What to work on.
From the line containing "Open the Приложения apps icon" down to the last line of the entries, print each line exactly and leave the pictures out.

Supplied data.
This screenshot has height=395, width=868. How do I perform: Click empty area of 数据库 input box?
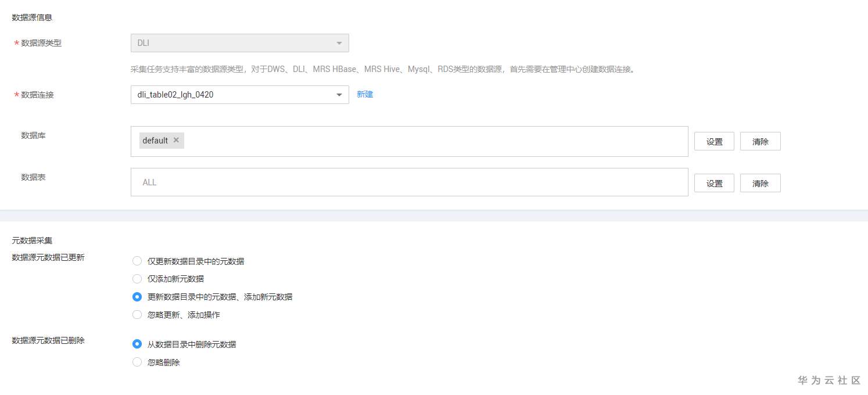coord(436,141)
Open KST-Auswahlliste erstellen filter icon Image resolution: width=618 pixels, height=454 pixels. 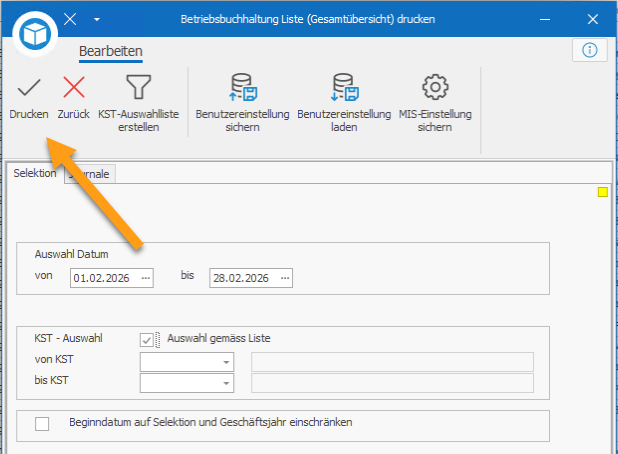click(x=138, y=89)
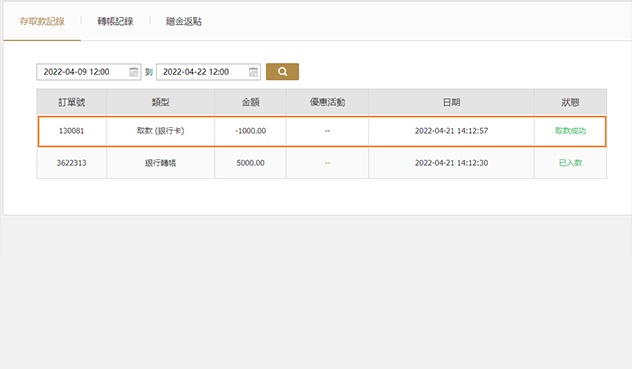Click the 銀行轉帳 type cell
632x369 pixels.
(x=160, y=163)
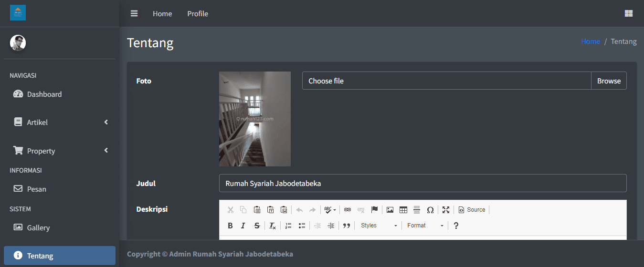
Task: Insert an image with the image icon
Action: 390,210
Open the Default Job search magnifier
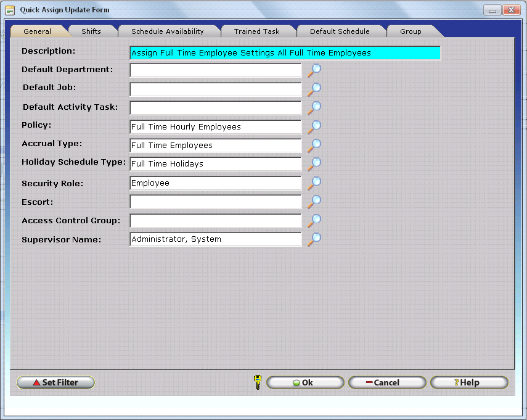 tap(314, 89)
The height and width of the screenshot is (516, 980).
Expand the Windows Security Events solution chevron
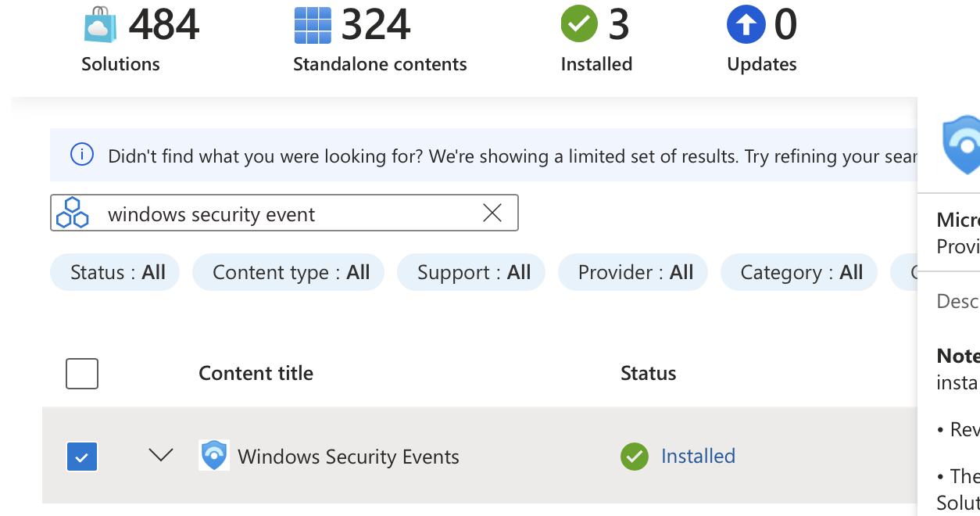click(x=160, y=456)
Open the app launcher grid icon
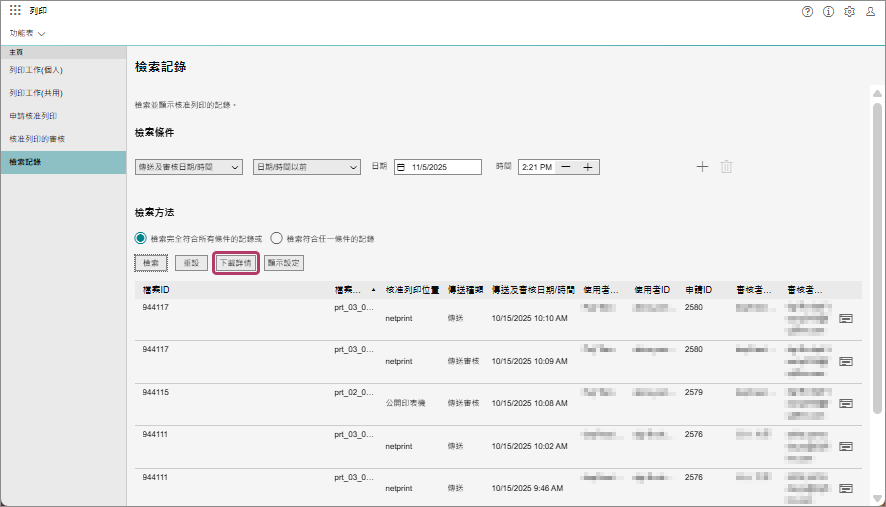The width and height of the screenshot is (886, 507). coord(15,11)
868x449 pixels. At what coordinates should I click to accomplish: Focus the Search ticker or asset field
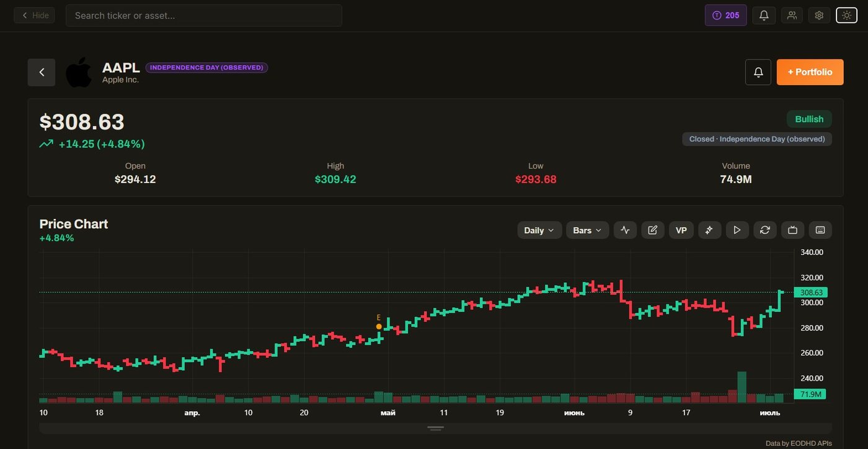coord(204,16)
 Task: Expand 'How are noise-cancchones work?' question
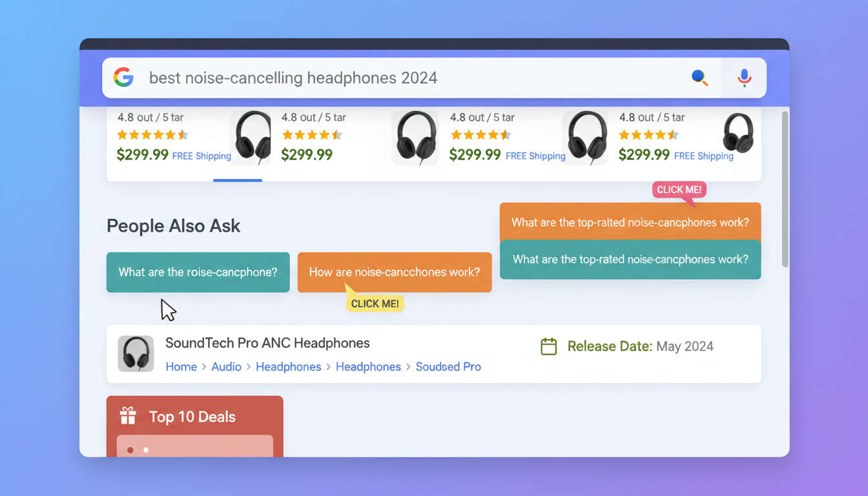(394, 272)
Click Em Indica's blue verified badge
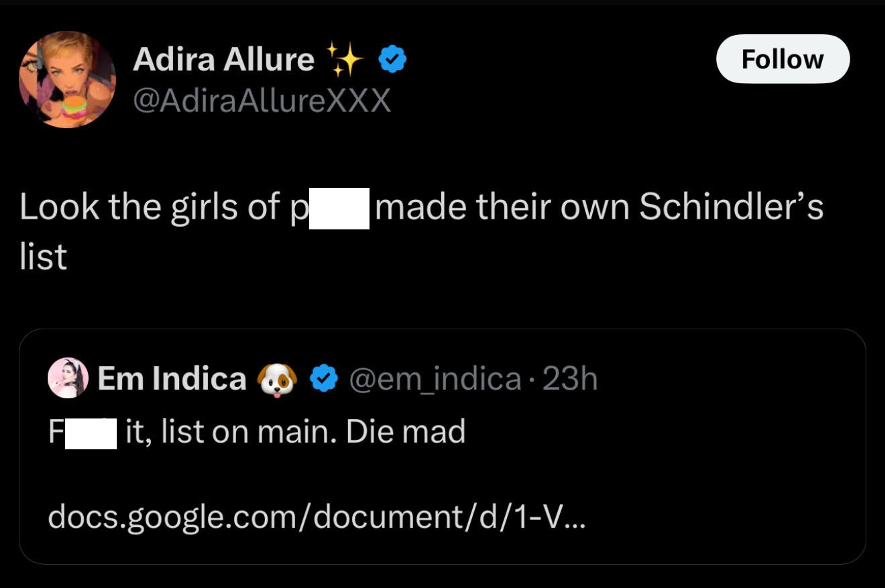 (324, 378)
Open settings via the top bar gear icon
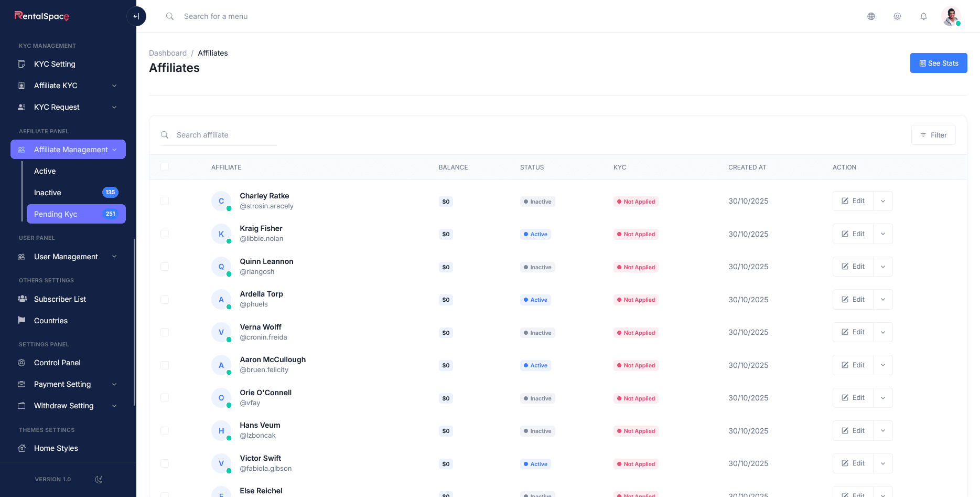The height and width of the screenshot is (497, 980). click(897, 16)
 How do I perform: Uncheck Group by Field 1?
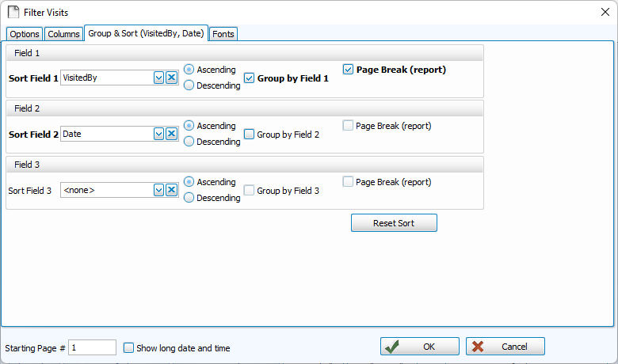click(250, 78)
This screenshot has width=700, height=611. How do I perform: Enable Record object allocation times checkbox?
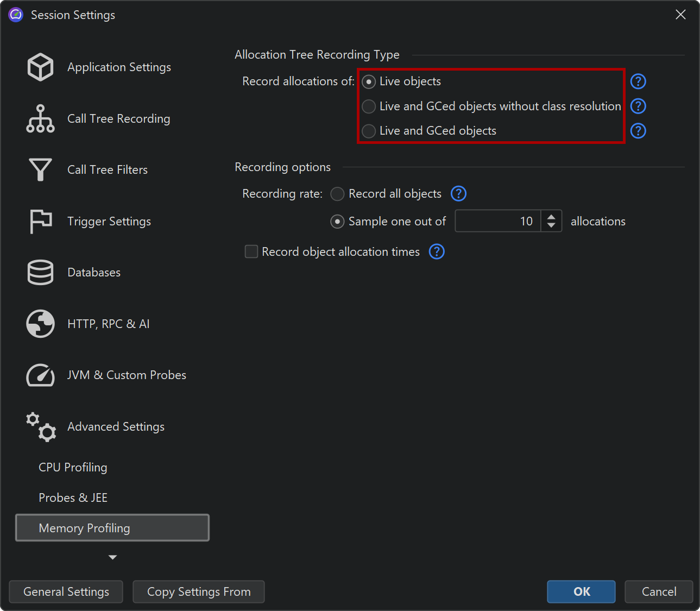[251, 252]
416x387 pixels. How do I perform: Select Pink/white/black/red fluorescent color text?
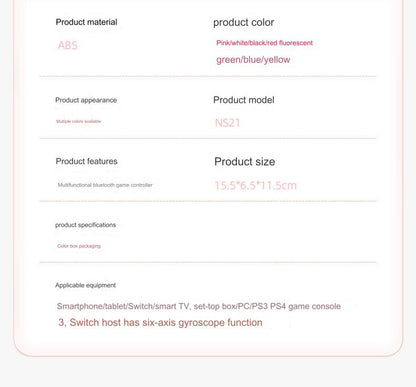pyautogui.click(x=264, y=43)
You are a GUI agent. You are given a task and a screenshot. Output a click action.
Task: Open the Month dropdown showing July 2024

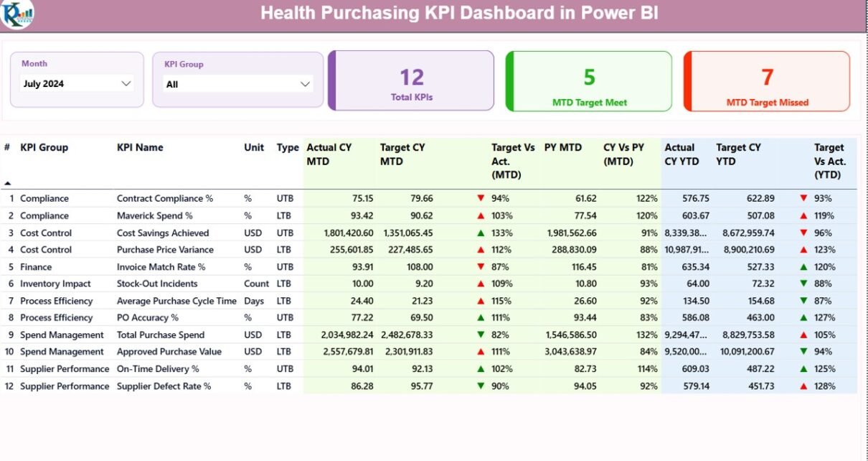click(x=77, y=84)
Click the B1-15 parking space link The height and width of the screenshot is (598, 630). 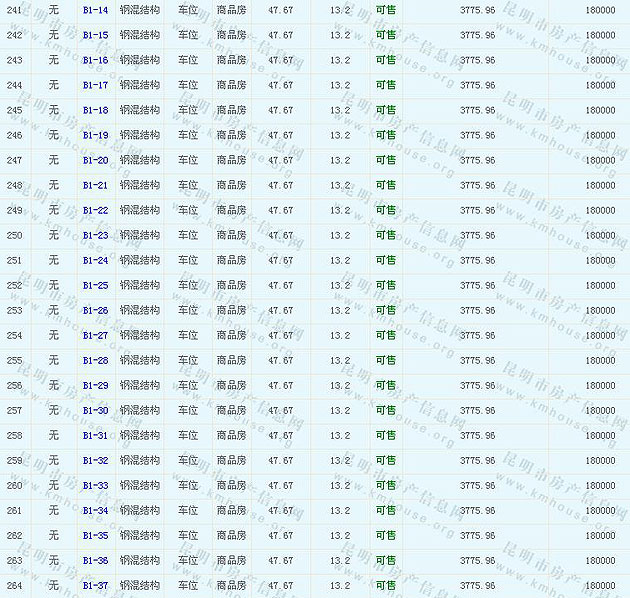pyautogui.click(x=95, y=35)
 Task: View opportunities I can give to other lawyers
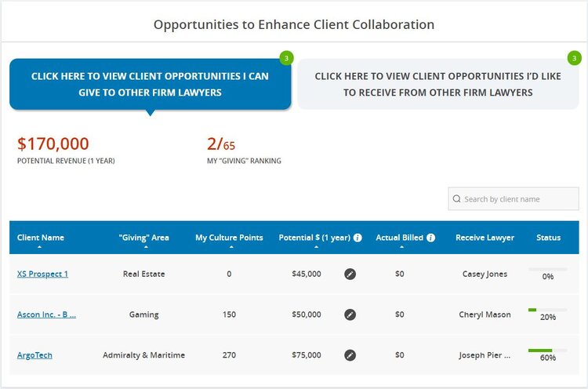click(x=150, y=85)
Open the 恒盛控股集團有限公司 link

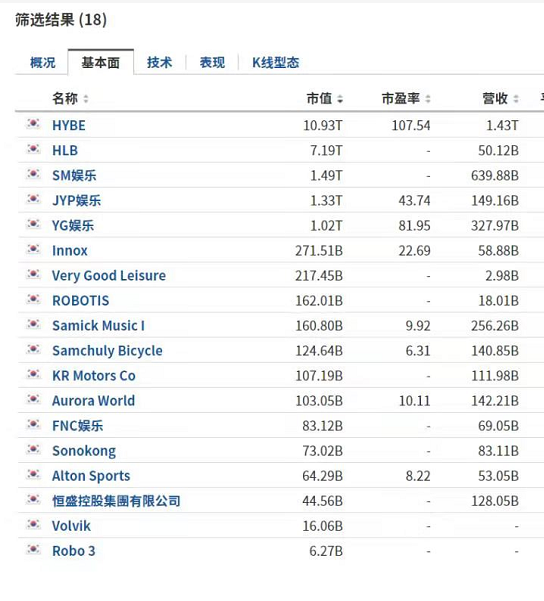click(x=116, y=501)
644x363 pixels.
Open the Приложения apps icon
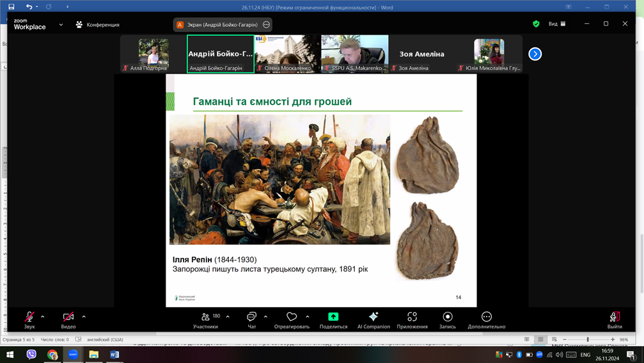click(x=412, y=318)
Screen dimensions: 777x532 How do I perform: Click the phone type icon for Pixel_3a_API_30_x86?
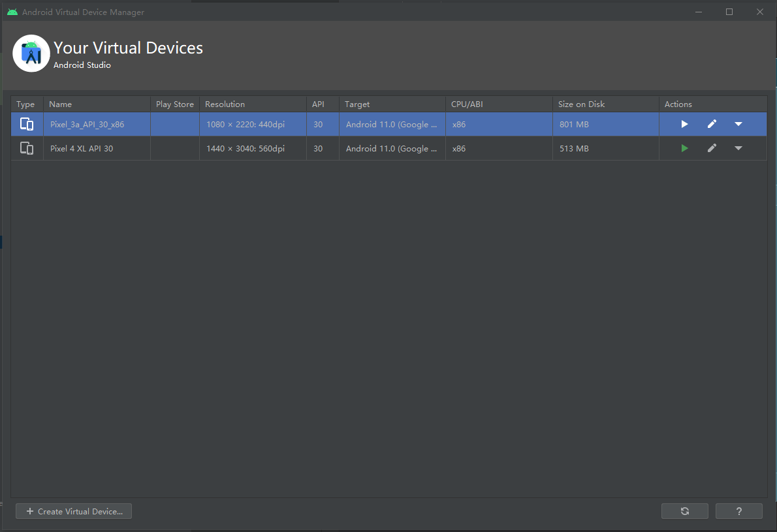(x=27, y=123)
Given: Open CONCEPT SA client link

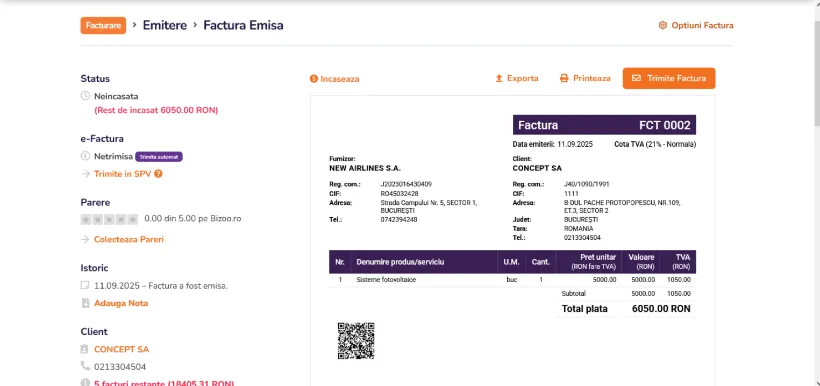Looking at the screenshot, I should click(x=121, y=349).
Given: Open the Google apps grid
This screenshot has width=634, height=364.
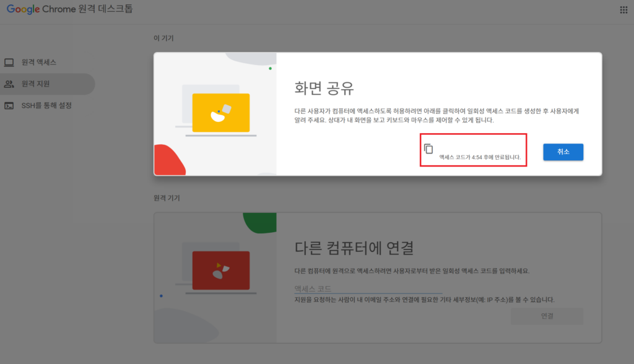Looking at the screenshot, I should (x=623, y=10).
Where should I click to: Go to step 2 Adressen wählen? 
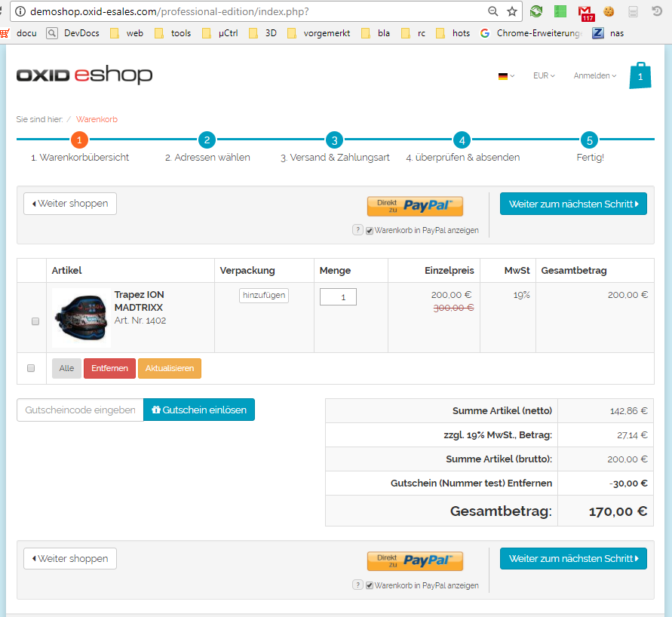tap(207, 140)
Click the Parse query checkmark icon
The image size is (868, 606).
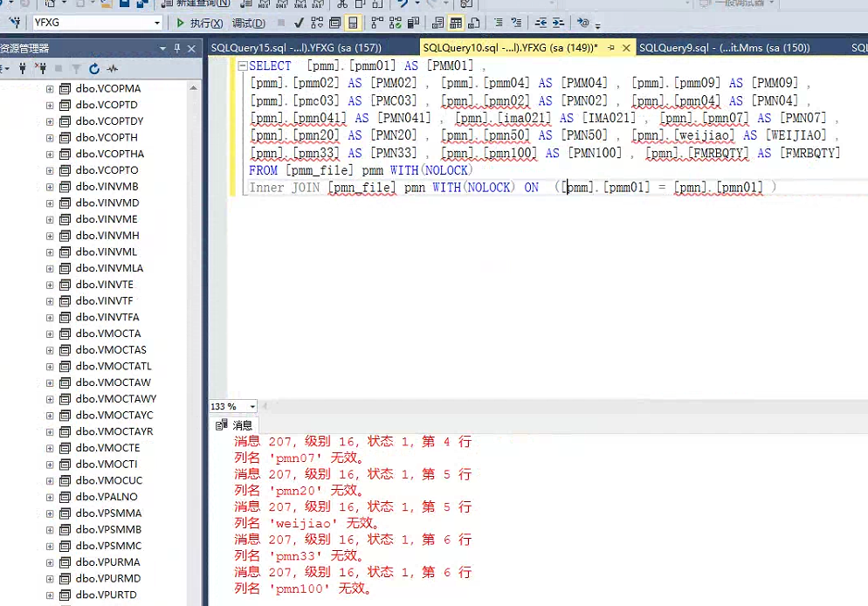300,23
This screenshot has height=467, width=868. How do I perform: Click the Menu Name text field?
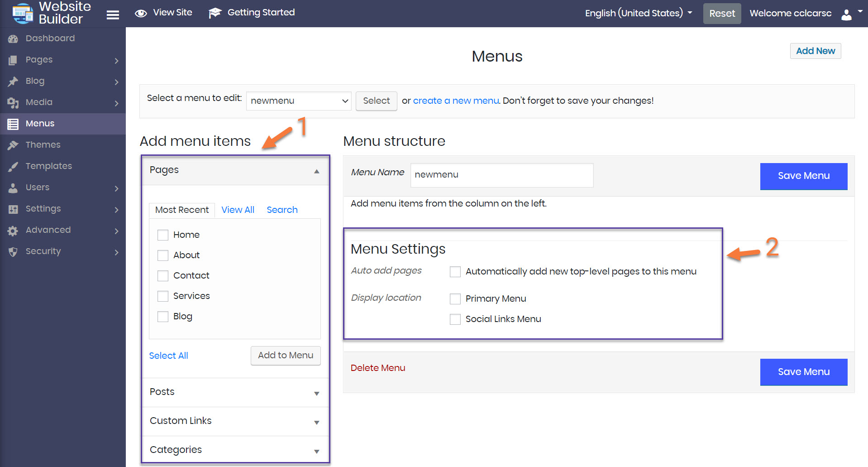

Task solution.
Open the Приложения apps icon
click(x=412, y=318)
Screen dimensions: 777x532 How do I perform: Click the phone type icon for Pixel_3a_API_30_x86?
(x=27, y=123)
Given: Open CONCEPT SA client link

Looking at the screenshot, I should click(x=121, y=349).
Given: Open the Google apps grid
This screenshot has width=634, height=364.
Looking at the screenshot, I should (x=623, y=10).
Where should I click to: Go to step 2 Adressen wählen? 
tap(207, 140)
Click the Parse query checkmark icon
The image size is (868, 606).
300,23
This screenshot has height=467, width=868. How do I perform: Click the Menu Name text field?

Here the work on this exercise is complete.